• **INSTRUCTIONS FOR THE TASK**
Can you render the material below as a JSON list of strings, with one string for each line and blank lines left out?

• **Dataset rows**
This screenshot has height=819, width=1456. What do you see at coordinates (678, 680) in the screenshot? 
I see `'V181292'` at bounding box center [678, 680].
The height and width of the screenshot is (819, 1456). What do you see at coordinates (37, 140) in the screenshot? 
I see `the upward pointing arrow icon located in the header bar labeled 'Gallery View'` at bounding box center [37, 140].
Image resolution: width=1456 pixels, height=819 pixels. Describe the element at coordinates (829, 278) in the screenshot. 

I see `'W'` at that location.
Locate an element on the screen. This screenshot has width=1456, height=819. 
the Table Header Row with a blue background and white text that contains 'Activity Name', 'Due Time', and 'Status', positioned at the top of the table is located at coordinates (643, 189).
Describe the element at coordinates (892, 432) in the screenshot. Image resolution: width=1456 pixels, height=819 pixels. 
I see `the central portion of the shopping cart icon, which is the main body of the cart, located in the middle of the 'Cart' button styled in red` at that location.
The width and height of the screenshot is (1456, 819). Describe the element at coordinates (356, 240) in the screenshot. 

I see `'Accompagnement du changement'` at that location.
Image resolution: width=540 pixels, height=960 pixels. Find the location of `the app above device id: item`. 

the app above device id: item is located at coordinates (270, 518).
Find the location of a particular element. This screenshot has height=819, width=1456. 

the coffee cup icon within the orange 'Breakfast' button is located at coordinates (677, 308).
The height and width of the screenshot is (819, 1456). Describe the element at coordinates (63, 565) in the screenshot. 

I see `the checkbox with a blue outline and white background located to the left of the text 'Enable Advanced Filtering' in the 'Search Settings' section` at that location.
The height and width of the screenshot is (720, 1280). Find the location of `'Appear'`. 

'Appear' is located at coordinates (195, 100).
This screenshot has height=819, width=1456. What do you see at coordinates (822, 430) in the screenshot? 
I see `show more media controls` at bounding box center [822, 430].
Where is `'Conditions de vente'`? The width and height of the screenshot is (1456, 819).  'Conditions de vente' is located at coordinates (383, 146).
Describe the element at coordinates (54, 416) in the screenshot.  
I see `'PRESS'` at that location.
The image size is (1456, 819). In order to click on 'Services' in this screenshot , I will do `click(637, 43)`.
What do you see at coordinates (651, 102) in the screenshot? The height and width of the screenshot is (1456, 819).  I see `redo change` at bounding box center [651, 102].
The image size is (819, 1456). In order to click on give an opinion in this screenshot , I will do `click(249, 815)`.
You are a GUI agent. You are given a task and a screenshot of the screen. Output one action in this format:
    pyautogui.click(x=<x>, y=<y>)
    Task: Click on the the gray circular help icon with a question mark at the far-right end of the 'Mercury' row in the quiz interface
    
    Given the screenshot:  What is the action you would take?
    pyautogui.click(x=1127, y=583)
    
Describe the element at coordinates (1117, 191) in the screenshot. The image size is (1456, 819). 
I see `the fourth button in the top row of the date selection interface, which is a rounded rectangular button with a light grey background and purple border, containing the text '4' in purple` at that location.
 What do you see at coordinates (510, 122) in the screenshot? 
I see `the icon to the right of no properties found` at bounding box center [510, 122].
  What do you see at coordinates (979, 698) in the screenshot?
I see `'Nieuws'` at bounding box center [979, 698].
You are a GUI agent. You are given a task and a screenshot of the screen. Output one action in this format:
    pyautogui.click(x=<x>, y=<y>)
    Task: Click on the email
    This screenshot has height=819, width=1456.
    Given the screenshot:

• **RESULT**
[
  "This screenshot has height=819, width=1456. What do you see at coordinates (678, 680) in the screenshot? ",
  "I see `'V181292'` at bounding box center [678, 680].",
  "The height and width of the screenshot is (819, 1456). What do you see at coordinates (37, 140) in the screenshot? ",
  "I see `the upward pointing arrow icon located in the header bar labeled 'Gallery View'` at bounding box center [37, 140].",
  "Image resolution: width=1456 pixels, height=819 pixels. Describe the element at coordinates (829, 278) in the screenshot. ",
  "I see `'W'` at that location.",
  "Locate an element on the screen. This screenshot has width=1456, height=819. ",
  "the Table Header Row with a blue background and white text that contains 'Activity Name', 'Due Time', and 'Status', positioned at the top of the table is located at coordinates (643, 189).",
  "Describe the element at coordinates (892, 432) in the screenshot. Image resolution: width=1456 pixels, height=819 pixels. ",
  "I see `the central portion of the shopping cart icon, which is the main body of the cart, located in the middle of the 'Cart' button styled in red` at that location.",
  "The width and height of the screenshot is (1456, 819). Describe the element at coordinates (356, 240) in the screenshot. ",
  "I see `'Accompagnement du changement'` at that location.",
  "Image resolution: width=540 pixels, height=960 pixels. Find the location of `the app above device id: item`. ",
  "the app above device id: item is located at coordinates (270, 518).",
  "Find the location of a particular element. This screenshot has height=819, width=1456. ",
  "the coffee cup icon within the orange 'Breakfast' button is located at coordinates (677, 308).",
  "The height and width of the screenshot is (819, 1456). Describe the element at coordinates (63, 565) in the screenshot. ",
  "I see `the checkbox with a blue outline and white background located to the left of the text 'Enable Advanced Filtering' in the 'Search Settings' section` at that location.",
  "The height and width of the screenshot is (720, 1280). Find the location of `'Appear'`. ",
  "'Appear' is located at coordinates (195, 100).",
  "This screenshot has height=819, width=1456. What do you see at coordinates (822, 430) in the screenshot? ",
  "I see `show more media controls` at bounding box center [822, 430].",
  "Where is `'Conditions de vente'`? The width and height of the screenshot is (1456, 819).  'Conditions de vente' is located at coordinates (383, 146).",
  "Describe the element at coordinates (54, 416) in the screenshot.  ",
  "I see `'PRESS'` at that location.",
  "The image size is (1456, 819). In order to click on 'Services' in this screenshot , I will do `click(637, 43)`.",
  "What do you see at coordinates (651, 102) in the screenshot? The height and width of the screenshot is (1456, 819).  I see `redo change` at bounding box center [651, 102].",
  "The image size is (819, 1456). In order to click on give an opinion in this screenshot , I will do `click(249, 815)`.",
  "You are a GUI agent. You are given a task and a screenshot of the screen. Output one action in this format:",
  "    pyautogui.click(x=<x>, y=<y>)",
  "    Task: Click on the the gray circular help icon with a question mark at the far-right end of the 'Mercury' row in the quiz interface",
  "    Given the screenshot:  What is the action you would take?",
  "    pyautogui.click(x=1127, y=583)",
  "Describe the element at coordinates (1117, 191) in the screenshot. The image size is (1456, 819). ",
  "I see `the fourth button in the top row of the date selection interface, which is a rounded rectangular button with a light grey background and purple border, containing the text '4' in purple` at that location.",
  " What do you see at coordinates (510, 122) in the screenshot? ",
  "I see `the icon to the right of no properties found` at bounding box center [510, 122].",
  "  What do you see at coordinates (979, 698) in the screenshot?",
  "I see `'Nieuws'` at bounding box center [979, 698].",
  "You are a GUI agent. You are given a task and a screenshot of the screen. Output one action in this format:",
  "    pyautogui.click(x=<x>, y=<y>)",
  "    Task: Click on the email",
  "    This screenshot has height=819, width=1456.",
  "    Given the screenshot:"
]